Fed Changed Market's Tone
The financial markets watch the Fed very closely, and for good reason as outlined on October 25. Wednesday's Fed statement was interpreted by the markets as being more hawkish than expected (hawks want higher rates/low inflation). Investors were hoping for a "the economy is worse than we thought, due in part to the government shutdown" statement. Instead, the Fed stated downside risks to the outlook for the economy and the labor market as having diminished.
Manufacturing Supported Hawkish Stance
The Fed desperately wants to wind down their money printing and bond buying campaign known as QE. A strengthening economy gives the Fed more ammunition to try to convince the markets that tapering will not be the end of civilization as we know it. Friday's ISM number supported a more hawkish stance from the Fed. From MarketWatch:
U.S. manufacturing remained strong in October, according to a closely followed index released Friday. The Institute for Supply Management's manufacturing index climbed to 56.4% -- the highest level since April 2011 -- from 56.2% in September. Economists polled by MarketWatch expected a 55% reading, and any reading over 50% indicates expansion. Both the new orders and production indexes have registered above 60% for three consecutive months.
Bullard Offsets Fed Statement
The Fed wants to keep the markets guessing. Why? If they all were singing from the "we are going to taper soon" hymnal, then interest rates would spike in a systemically unsettling manner. Friday the markets were told the Fed has some leeway to print more money if needed. From MarketWatch:
Bullard told reporters that the central bank has "breathing room" on the size of its balance sheet and noted that other central banks have larger balance sheets relative to the size of their economies. The St. Louis Fed president devoted most of his speech to the disconnect between the market and the Fed over monetary policy. Fed officials think that tapering should be separate from its forward guidance over the timing of the first rate hike.

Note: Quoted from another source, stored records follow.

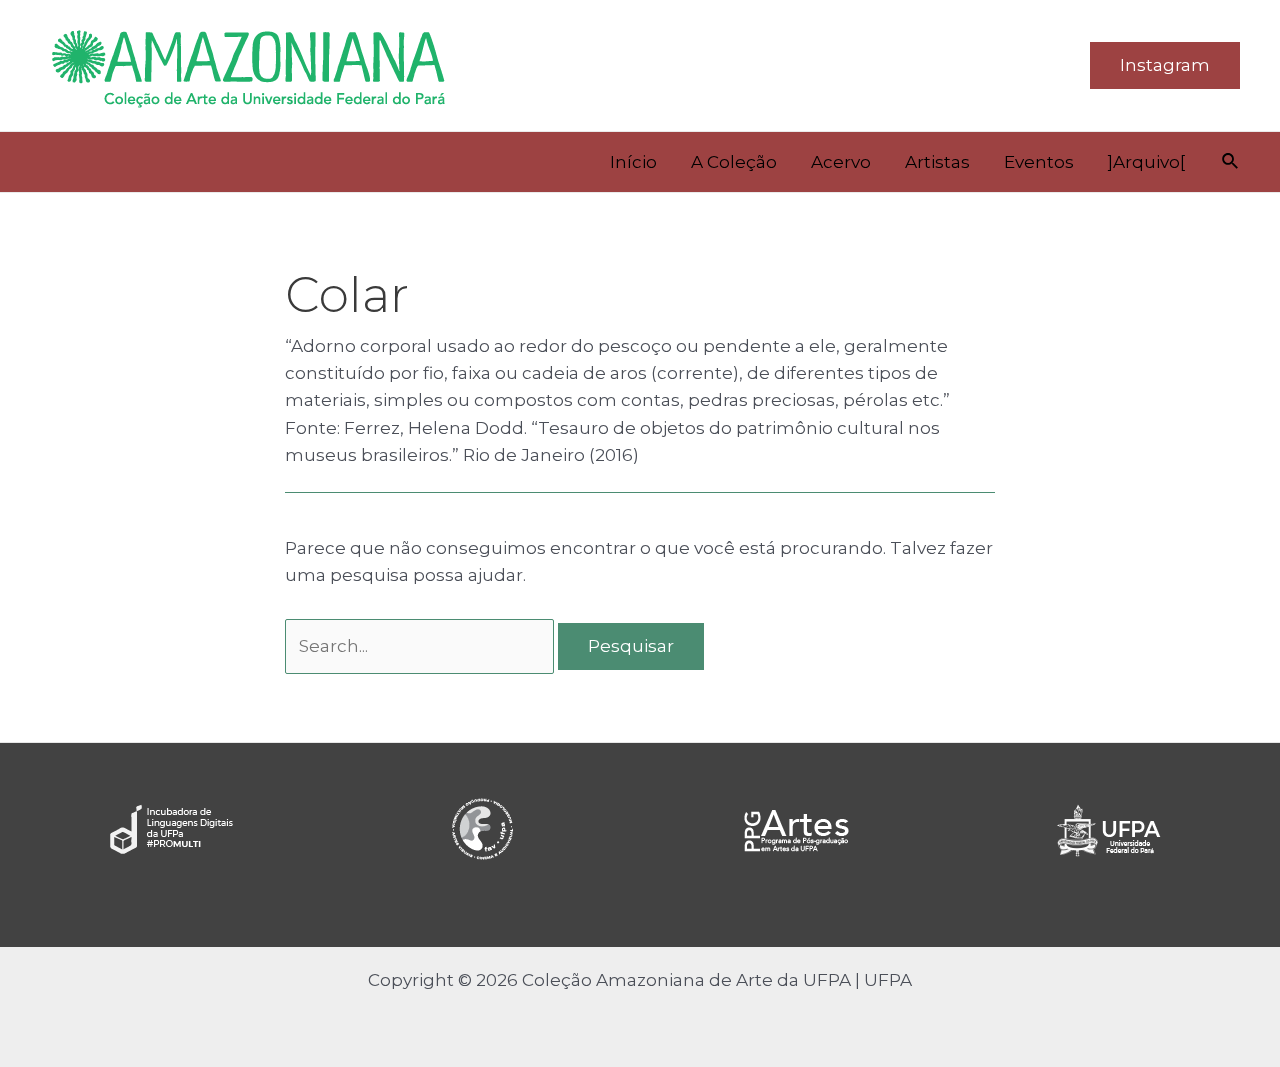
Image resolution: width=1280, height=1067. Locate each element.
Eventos (1039, 162)
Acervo (841, 162)
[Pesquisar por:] (421, 646)
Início (633, 162)
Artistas (937, 162)
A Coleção (734, 162)
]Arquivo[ (1146, 162)
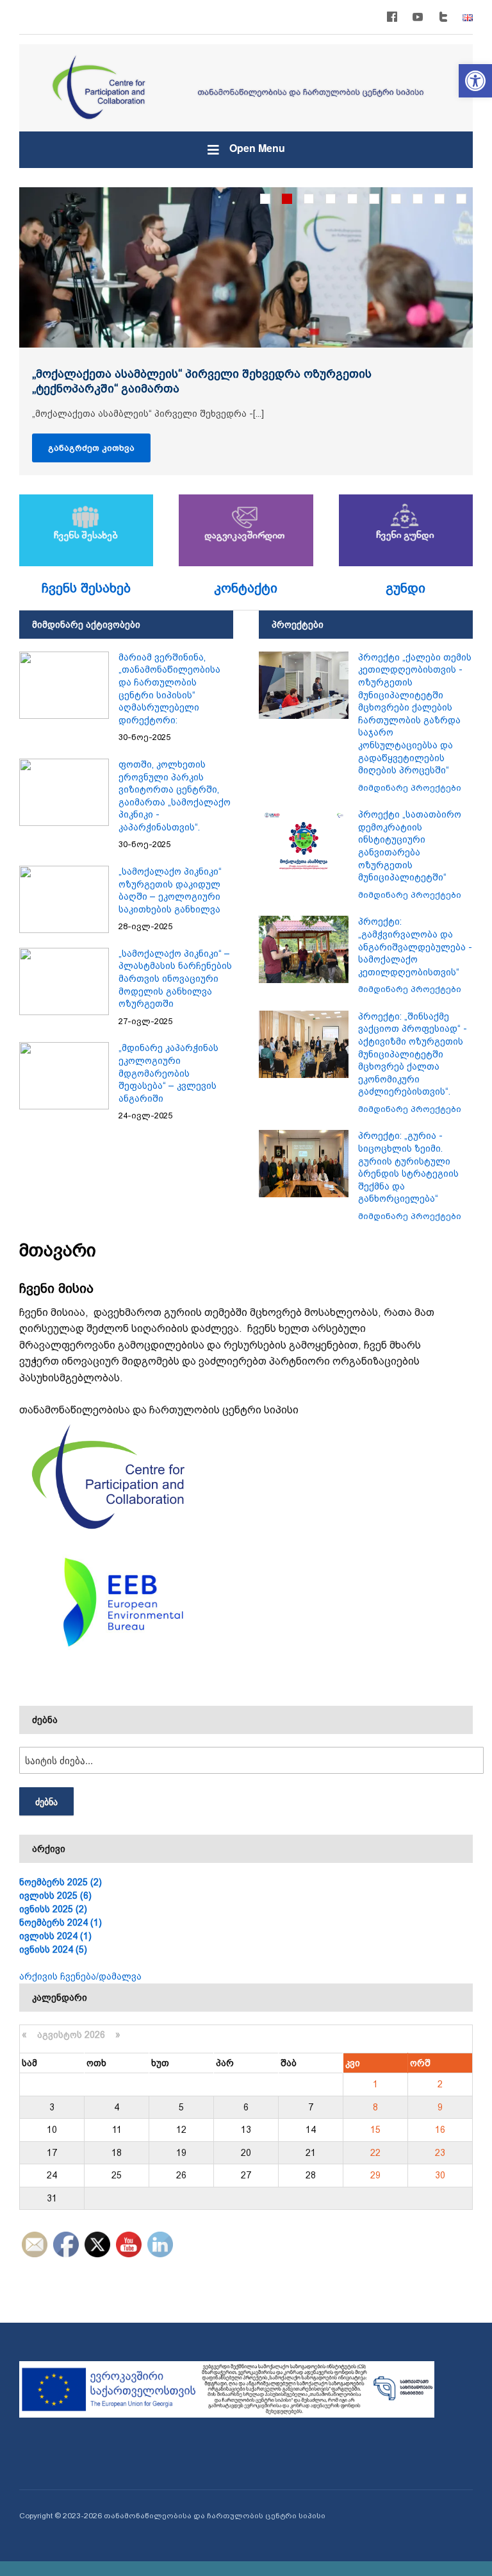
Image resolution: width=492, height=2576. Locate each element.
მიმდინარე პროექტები (409, 788)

The market clearly links the two together, he said. Bullard said the Fed needs either to convince markets that the two policy tools are distinct or "learn to live with the joint effects of tapering on both the pace of asset purchases and the perception of future policy rates."
Fear Is Deflationary
Common sense tells us when the demand for stocks is greater than the demand for bonds, the aggregate economic outlook of all market participants is "net bullish." Conversely, when the demand for conservative bonds is greater than the demand for growth-oriented stocks, the aggregate economic outlook of all market participants is "net bearish." Stocks go up under net-bullish conditions. Stocks go down under net-bearish conditions. Why do we care about aggregate demand? It determines the value of our investments as outlined in You Will Never Look At The Markets The Same Way Again.
The 2011 chart below shows the demand for bonds (AGG) relative to stocks (SPY). When the ratio rises, it tells us the demand for economic fear is greater than the demand for economic confidence. Investors want bonds when they are fearful; they prefer stocks when they are confident. Notice the ratio below began to rise in favor of fear three months before the stock market peaked in 2011.

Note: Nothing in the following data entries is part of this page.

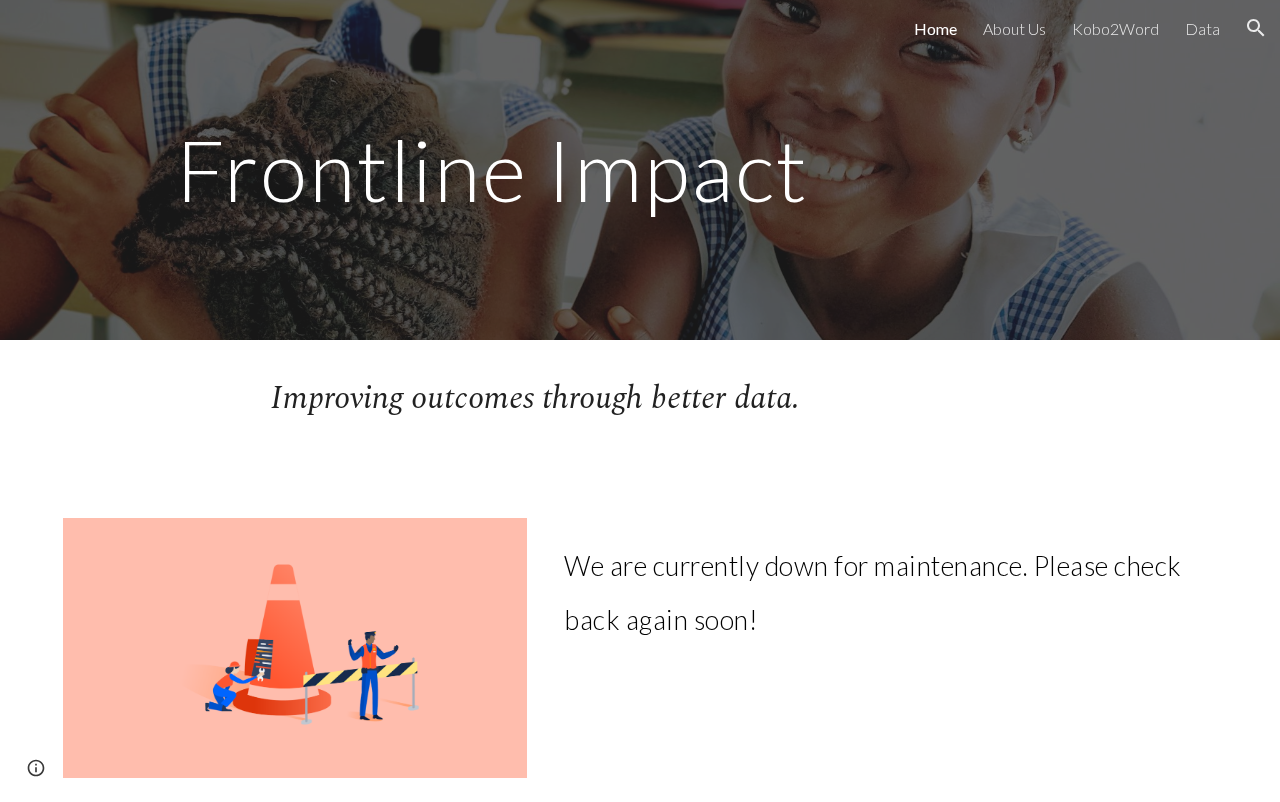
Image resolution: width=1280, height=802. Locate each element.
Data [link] (1202, 28)
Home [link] (935, 28)
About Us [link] (1014, 28)
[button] (1256, 28)
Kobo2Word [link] (1115, 28)
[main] (492, 169)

How Does The Same Fear Gauge Look Now?
Even with some defensive cracks appearing in the bullish case over the past two weeks, bonds clearly remain in a downtrend relative to the S&P 500. For us to become more concerned and to make the stock market bears happier, the chart below needs to flip from a bearish trend to a bullish trend.

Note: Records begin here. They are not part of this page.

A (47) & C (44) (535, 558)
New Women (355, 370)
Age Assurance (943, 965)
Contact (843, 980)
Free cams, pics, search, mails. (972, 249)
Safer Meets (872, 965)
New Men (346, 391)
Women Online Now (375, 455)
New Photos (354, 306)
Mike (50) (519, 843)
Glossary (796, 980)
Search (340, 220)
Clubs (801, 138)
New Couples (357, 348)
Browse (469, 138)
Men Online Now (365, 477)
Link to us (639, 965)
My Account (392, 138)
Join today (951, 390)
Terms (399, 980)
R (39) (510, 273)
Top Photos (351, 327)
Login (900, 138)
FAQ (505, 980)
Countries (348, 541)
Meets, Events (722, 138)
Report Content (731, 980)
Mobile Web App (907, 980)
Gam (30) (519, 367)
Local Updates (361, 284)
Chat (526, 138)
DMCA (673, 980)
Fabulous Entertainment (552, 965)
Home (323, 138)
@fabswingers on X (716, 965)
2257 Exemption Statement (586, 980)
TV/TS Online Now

Investment Implications - Evidence Not Bearish At This Time
A fair counter-argument is the Fed has been manipulating the bond market for years and investors are nervous about a spike in interest rates. That's true, but if rising rates or tapering causes harm to the economy and/or stock market, we would still expect to see stocks drop more than bonds. Remember on a relative chart, such as AGG/SPY, the ratio can rise when both stocks and bonds are falling if bonds are falling less. That is not what we have right now. Therefore, until the market's pricing mechanism shows the aggregate opinion has shifted in favor of deflationary and risk-off assets (bonds, inverse stocks, CDs, etc), we will continue to hold our risk-on allocation. We have concerns about the market's indecisive behavior, but the concerns have not produced enough observable evidence in our market model to warrant changes to our portfolio, which includes U.S. exposure (SPY), technology (QQQ), foreign stocks (EFA), and global stocks (VT).